WHAT THE EXERCISE ASKS >>
Reproduce the data below line for line, without altering anything.

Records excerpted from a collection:
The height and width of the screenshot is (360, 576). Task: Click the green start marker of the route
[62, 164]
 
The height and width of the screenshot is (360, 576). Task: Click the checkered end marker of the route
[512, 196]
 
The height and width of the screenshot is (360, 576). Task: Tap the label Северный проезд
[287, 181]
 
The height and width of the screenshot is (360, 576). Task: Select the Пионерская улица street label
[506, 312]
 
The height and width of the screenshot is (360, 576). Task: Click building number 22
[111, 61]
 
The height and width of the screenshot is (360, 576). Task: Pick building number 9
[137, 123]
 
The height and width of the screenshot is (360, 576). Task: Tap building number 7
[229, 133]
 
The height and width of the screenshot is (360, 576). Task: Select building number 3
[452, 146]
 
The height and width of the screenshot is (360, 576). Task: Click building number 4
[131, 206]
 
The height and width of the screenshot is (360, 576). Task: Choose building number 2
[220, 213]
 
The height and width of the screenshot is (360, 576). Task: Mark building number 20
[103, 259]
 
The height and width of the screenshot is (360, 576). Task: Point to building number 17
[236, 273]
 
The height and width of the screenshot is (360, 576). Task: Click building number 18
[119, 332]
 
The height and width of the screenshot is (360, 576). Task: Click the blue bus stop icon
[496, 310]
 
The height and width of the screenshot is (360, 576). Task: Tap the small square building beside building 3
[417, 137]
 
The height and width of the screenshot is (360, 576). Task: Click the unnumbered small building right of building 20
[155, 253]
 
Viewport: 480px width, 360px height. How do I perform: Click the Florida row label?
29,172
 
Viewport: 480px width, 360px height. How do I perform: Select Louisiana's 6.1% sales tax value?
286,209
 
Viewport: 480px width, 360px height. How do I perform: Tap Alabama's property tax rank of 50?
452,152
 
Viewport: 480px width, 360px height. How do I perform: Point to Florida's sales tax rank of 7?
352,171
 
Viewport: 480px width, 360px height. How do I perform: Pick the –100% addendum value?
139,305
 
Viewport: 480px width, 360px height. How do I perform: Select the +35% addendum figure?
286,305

OUTPUT BELOW >>
The height and width of the screenshot is (360, 576). Task: Click the green start marker of the route
[62, 164]
 
The height and width of the screenshot is (360, 576). Task: Click the checkered end marker of the route
[512, 196]
 
The height and width of the screenshot is (360, 576). Task: Tap the label Северный проезд
[287, 181]
 
The height and width of the screenshot is (360, 576). Task: Select the Пионерская улица street label
[506, 312]
 
The height and width of the screenshot is (360, 576). Task: Click building number 22
[111, 61]
 
The height and width of the screenshot is (360, 576). Task: Pick building number 9
[137, 123]
 
The height and width of the screenshot is (360, 576). Task: Tap building number 7
[229, 133]
 
The height and width of the screenshot is (360, 576). Task: Select building number 3
[452, 146]
 
The height and width of the screenshot is (360, 576). Task: Click building number 4
[131, 206]
 
The height and width of the screenshot is (360, 576). Task: Choose building number 2
[220, 213]
 
The height and width of the screenshot is (360, 576). Task: Mark building number 20
[103, 259]
 
The height and width of the screenshot is (360, 576). Task: Point to building number 17
[236, 273]
 
The height and width of the screenshot is (360, 576). Task: Click building number 18
[119, 332]
 
The height and width of the screenshot is (360, 576). Task: Click the blue bus stop icon
[496, 310]
 
The height and width of the screenshot is (360, 576). Task: Tap the small square building beside building 3
[417, 137]
 
The height and width of the screenshot is (360, 576). Task: Click the unnumbered small building right of building 20
[155, 253]
 
Viewport: 480px width, 360px height. How do I perform: Click the Florida row label?
29,172
 
Viewport: 480px width, 360px height. How do I perform: Select Louisiana's 6.1% sales tax value?
286,209
 
Viewport: 480px width, 360px height. How do I perform: Tap Alabama's property tax rank of 50?
452,152
 
Viewport: 480px width, 360px height. How do I perform: Point to Florida's sales tax rank of 7?
352,171
 
Viewport: 480px width, 360px height. How do I perform: Pick the –100% addendum value?
139,305
 
Viewport: 480px width, 360px height. How do I perform: Select the +35% addendum figure?
286,305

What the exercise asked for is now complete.